PROBLEM TO SOLVE: Copy out exactly the lines beginning with the one that contains "Click the Save Defaults button" and ending at the last line of the listing, skipping any pictures.

MATERIALS PROVIDED:
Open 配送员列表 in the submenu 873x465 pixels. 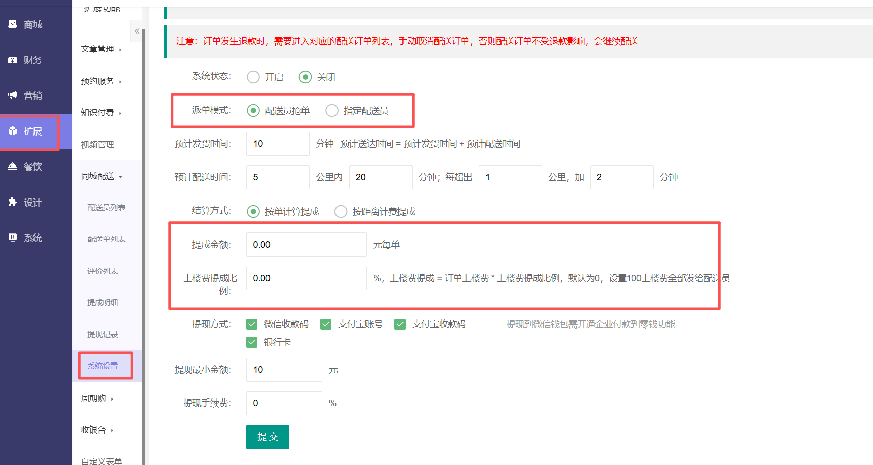pos(106,207)
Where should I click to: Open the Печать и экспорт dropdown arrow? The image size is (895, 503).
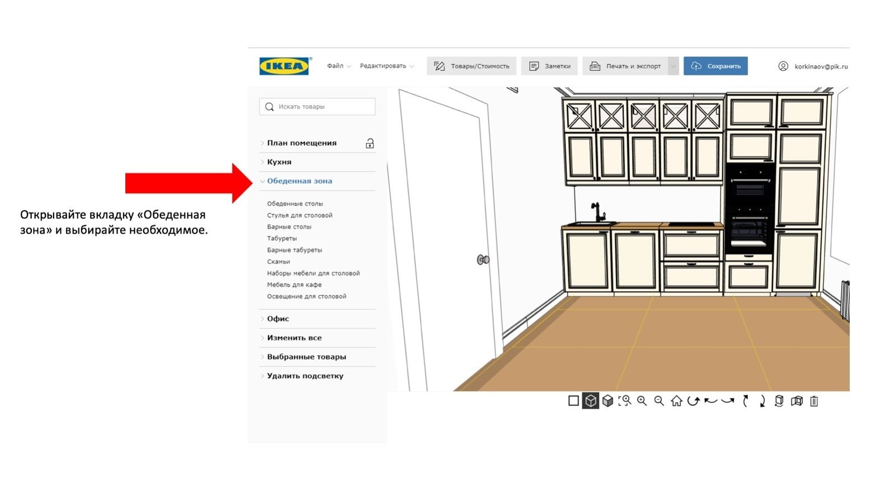(x=673, y=66)
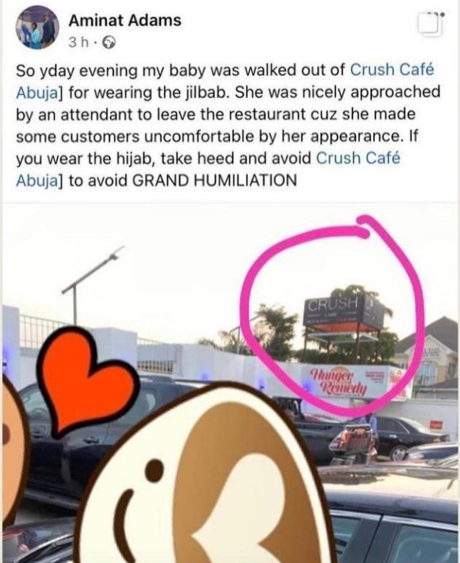Viewport: 460px width, 563px height.
Task: Click the GRAND HUMILIATION text
Action: (x=214, y=181)
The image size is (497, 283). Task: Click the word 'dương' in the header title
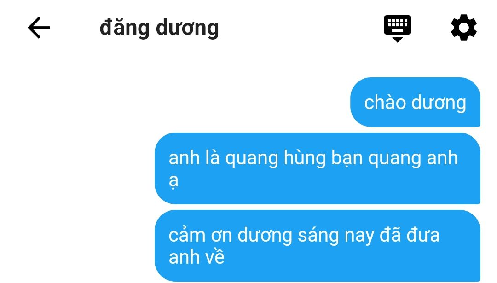[x=187, y=29]
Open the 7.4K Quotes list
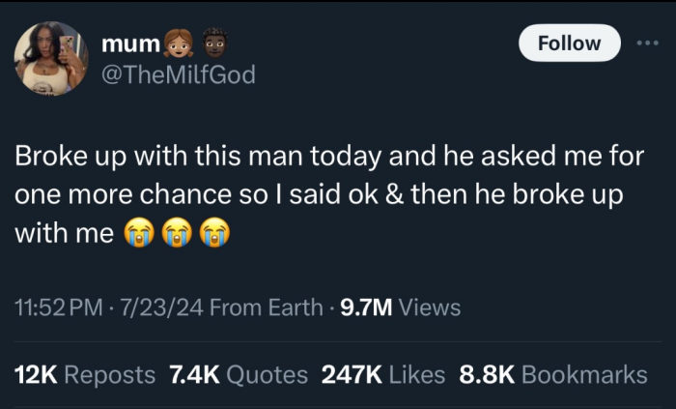Screen dimensions: 676x409 pyautogui.click(x=239, y=375)
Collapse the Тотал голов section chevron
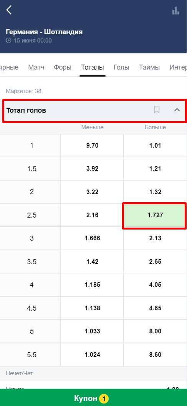This screenshot has width=187, height=406. [x=177, y=110]
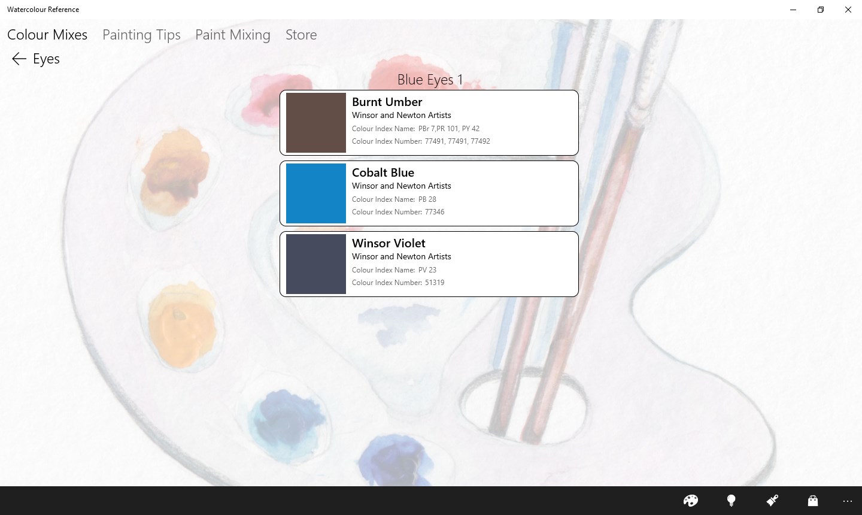Go back using the arrow beside Eyes
The width and height of the screenshot is (862, 515).
tap(19, 59)
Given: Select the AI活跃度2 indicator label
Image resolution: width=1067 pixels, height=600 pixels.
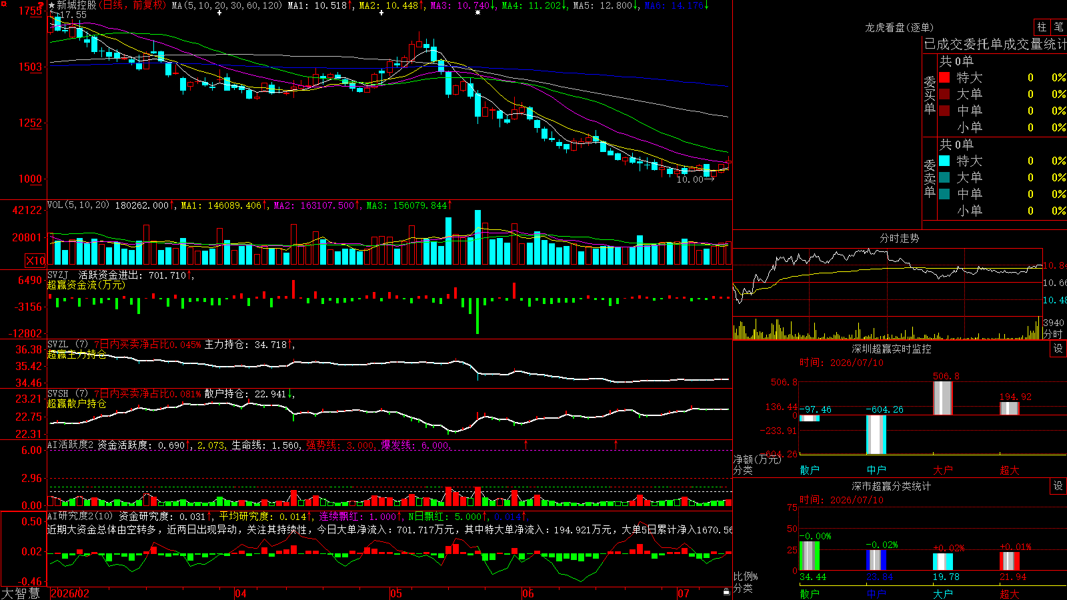Looking at the screenshot, I should 71,445.
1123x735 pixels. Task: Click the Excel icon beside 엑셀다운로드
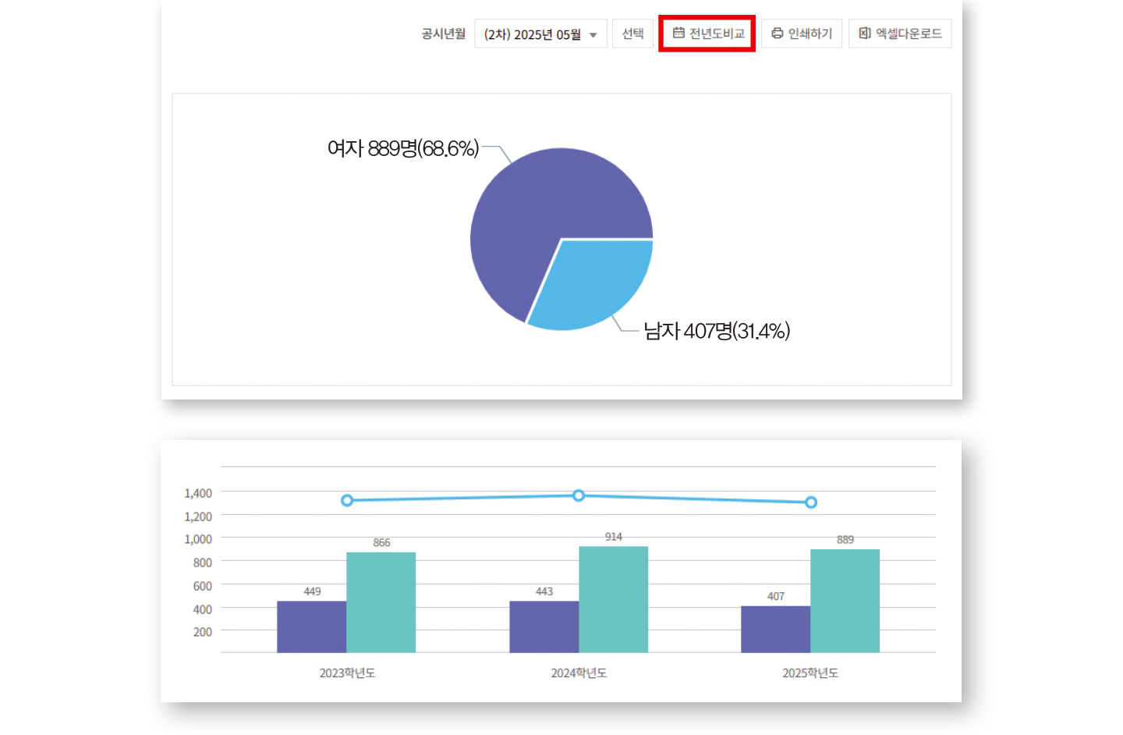pyautogui.click(x=864, y=34)
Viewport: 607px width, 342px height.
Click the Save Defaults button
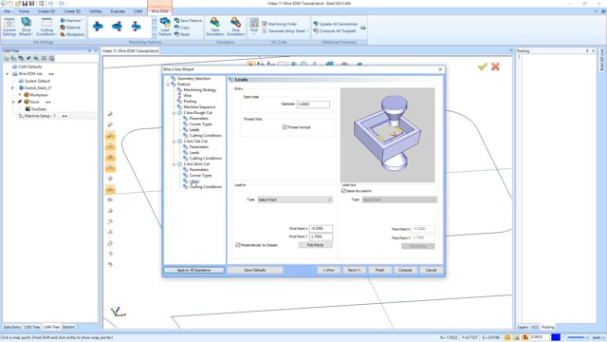click(x=255, y=270)
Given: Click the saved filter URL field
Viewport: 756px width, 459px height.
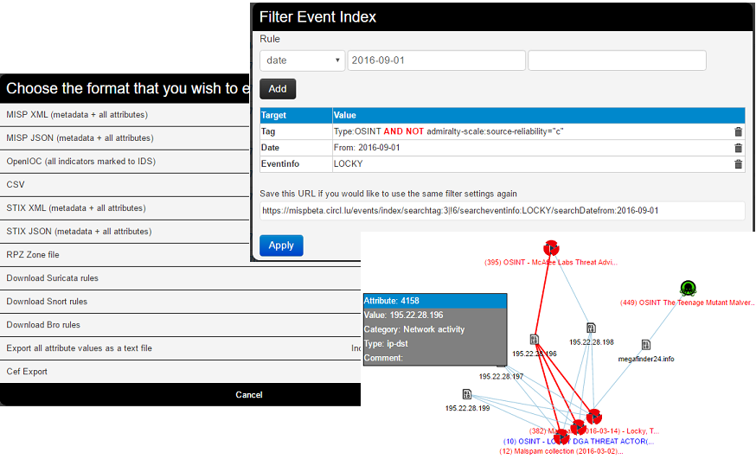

RESPONSE TO THIS EXERCISE:
Click the Save Defaults button
click(x=255, y=270)
Given: Click the saved filter URL field
Viewport: 756px width, 459px height.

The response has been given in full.